• Required work:
Below are lines of data, and only some are wanted. Please repeat exactly those from the line that has "You are a computer-use agent." through the line that has "Instruction: Open the".

• Extracted entries:
━━━━━━━━━━━━━━━━━━━━

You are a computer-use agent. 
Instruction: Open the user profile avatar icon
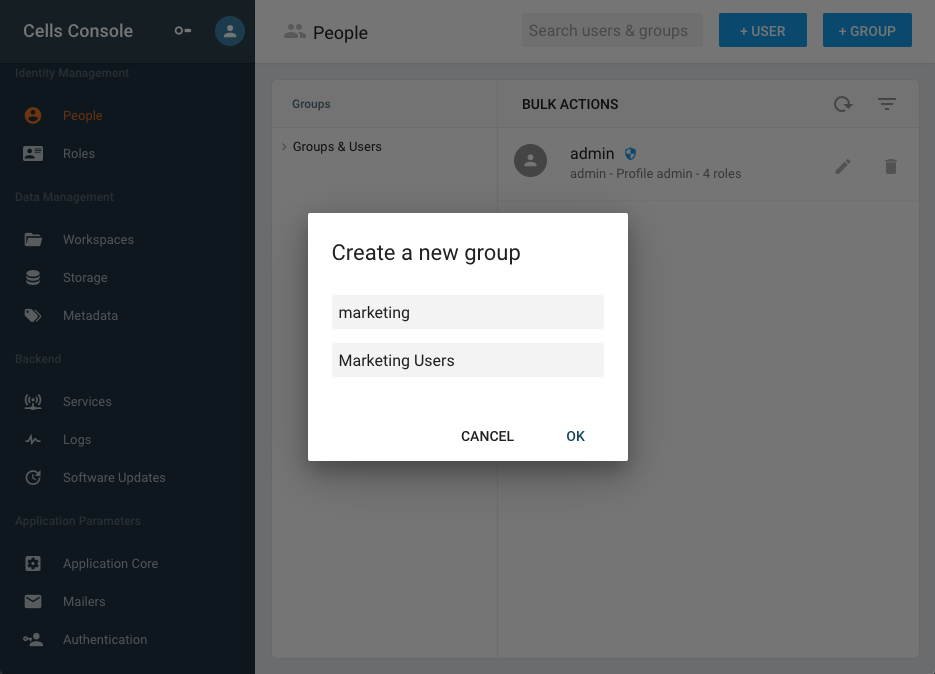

━━━━━━━━━━━━━━━━━━━━

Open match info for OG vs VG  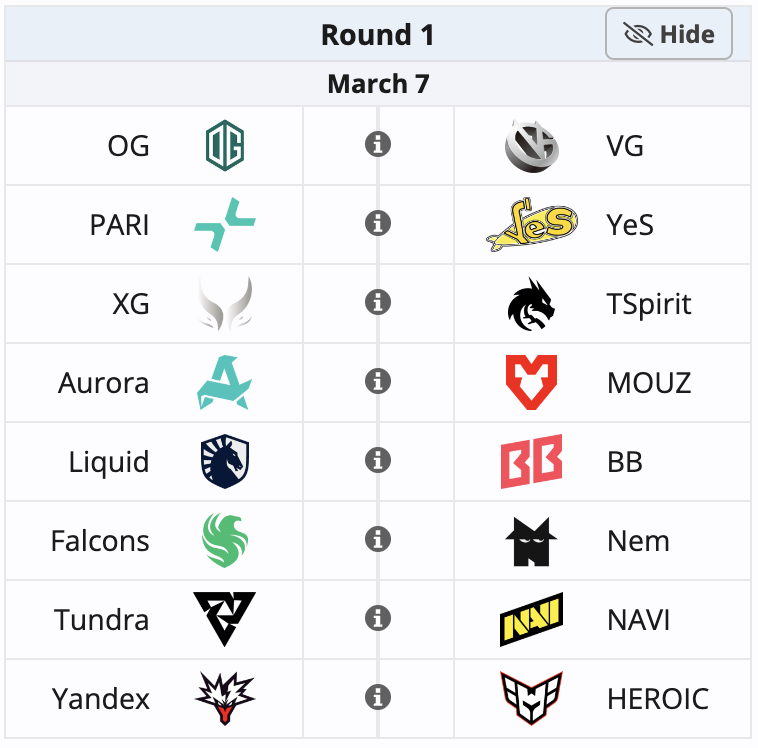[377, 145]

━━━━━━━━━━━━━━━━━━━━

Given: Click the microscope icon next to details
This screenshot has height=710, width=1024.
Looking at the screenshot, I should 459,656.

━━━━━━━━━━━━━━━━━━━━

• Solution to this problem:
You are a computer-use agent. 
Instruction: Open the user profile avatar icon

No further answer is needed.